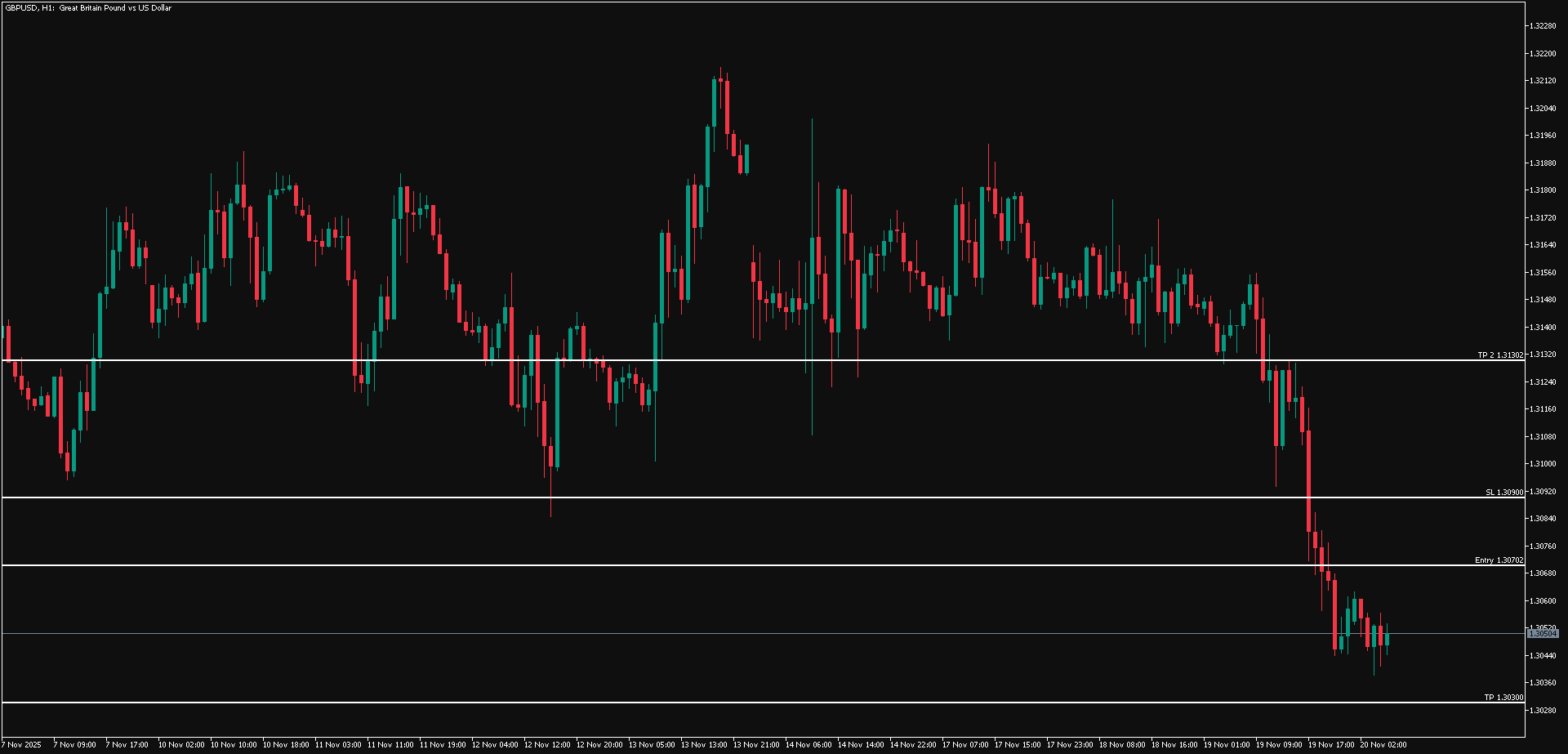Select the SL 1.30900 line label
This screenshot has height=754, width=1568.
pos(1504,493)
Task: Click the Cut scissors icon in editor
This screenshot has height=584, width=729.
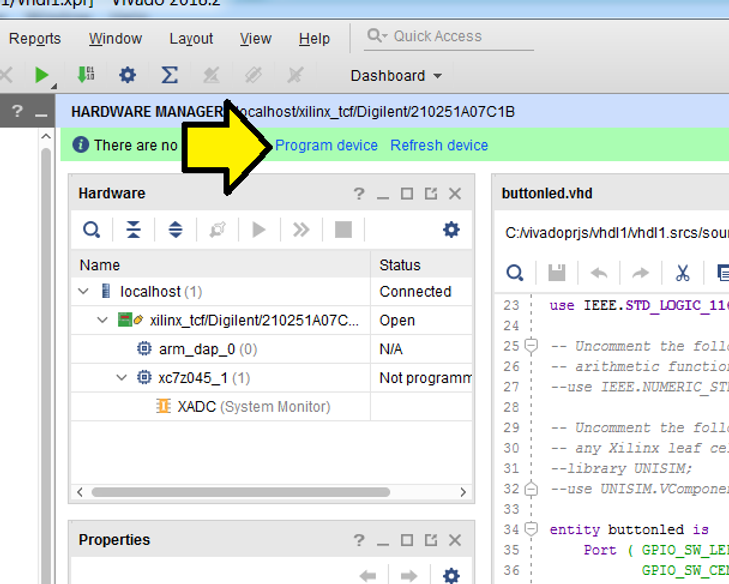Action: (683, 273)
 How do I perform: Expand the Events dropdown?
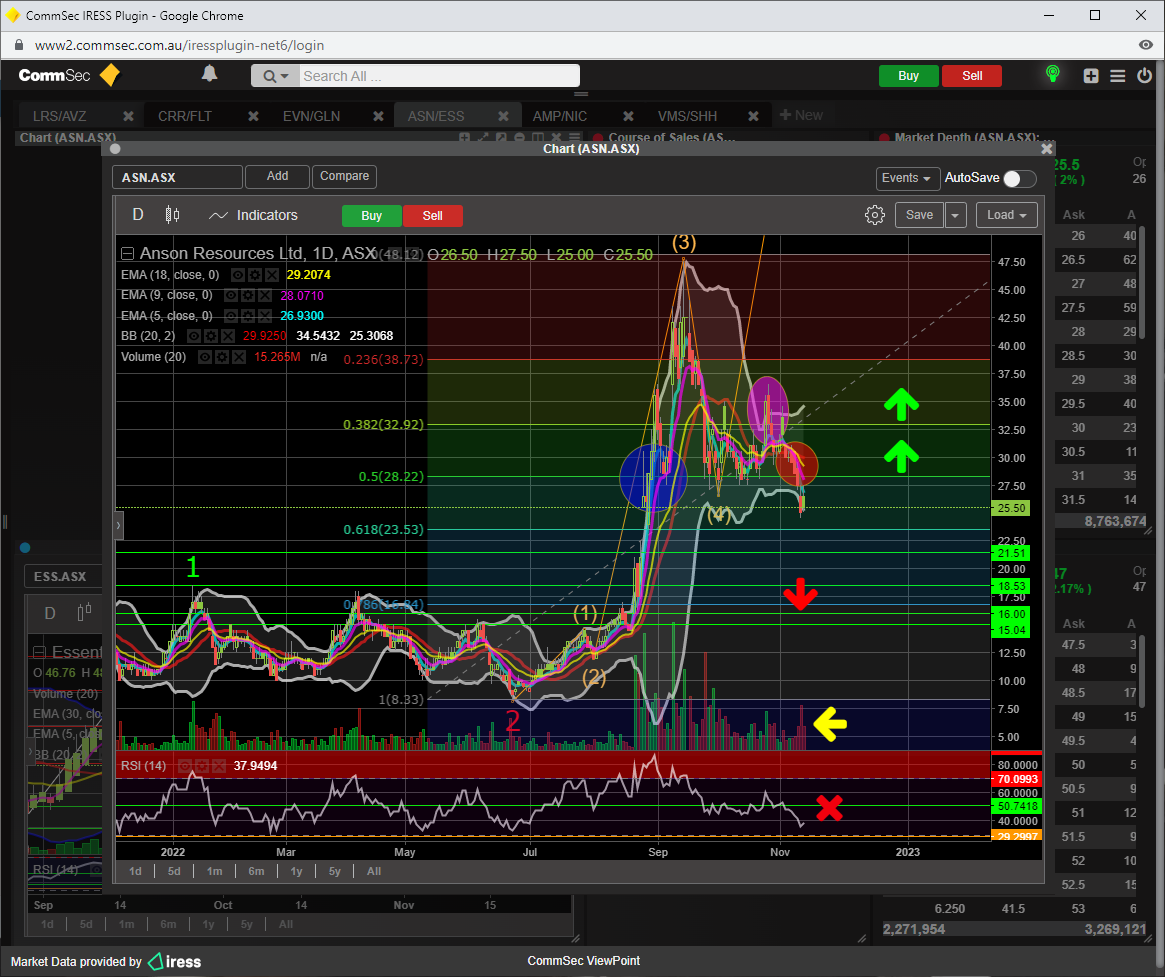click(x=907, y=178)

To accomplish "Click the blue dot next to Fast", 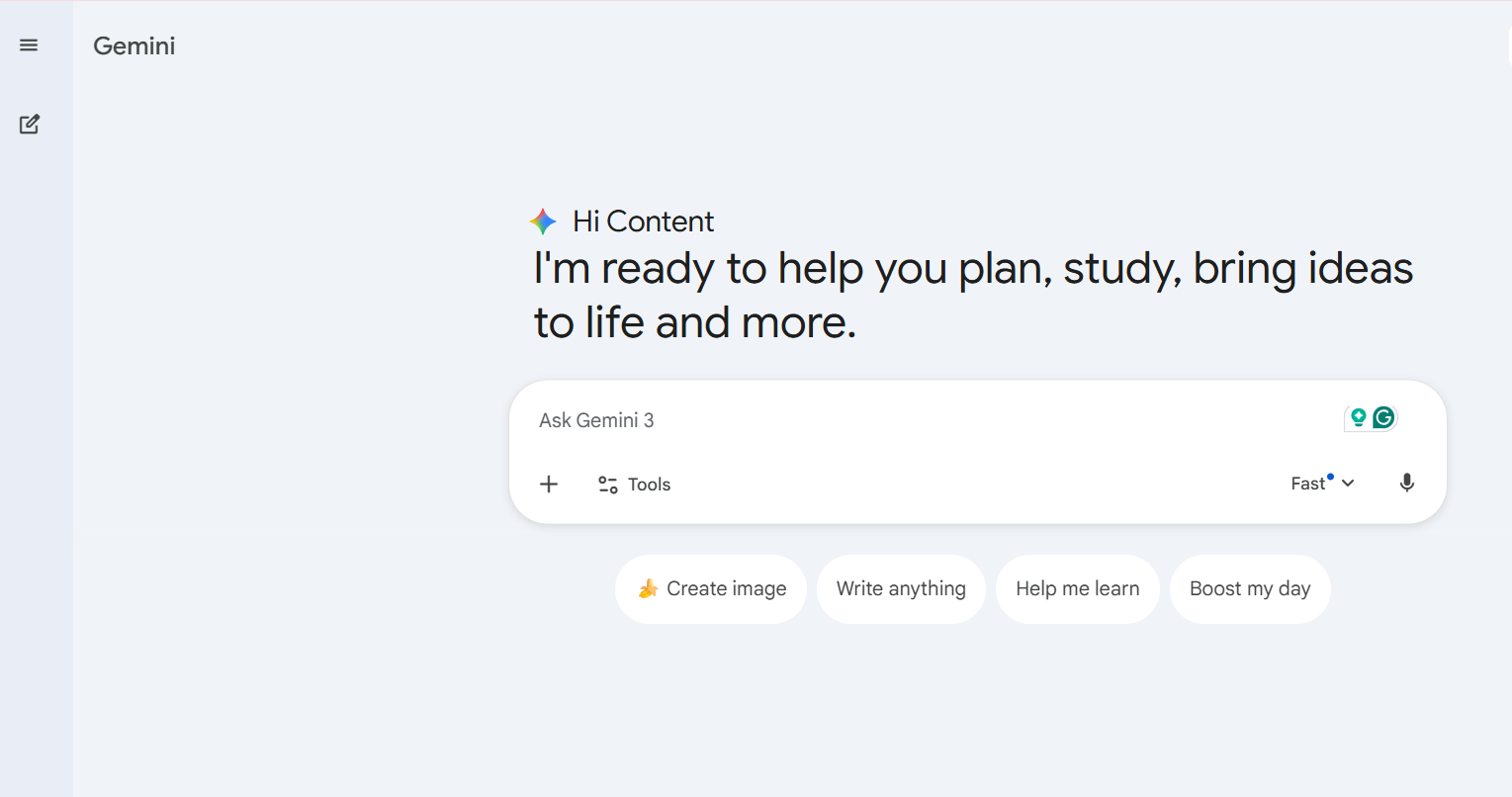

● Assignment
Everything from the line containing "How do I perform: Expand" to the last line of the listing above must be reproduced exactly, with no pictures included.

● Response area
 How do I perform: Expand the Events dropdown?
click(x=907, y=178)

To accomplish "Click the blue dot next to Fast", 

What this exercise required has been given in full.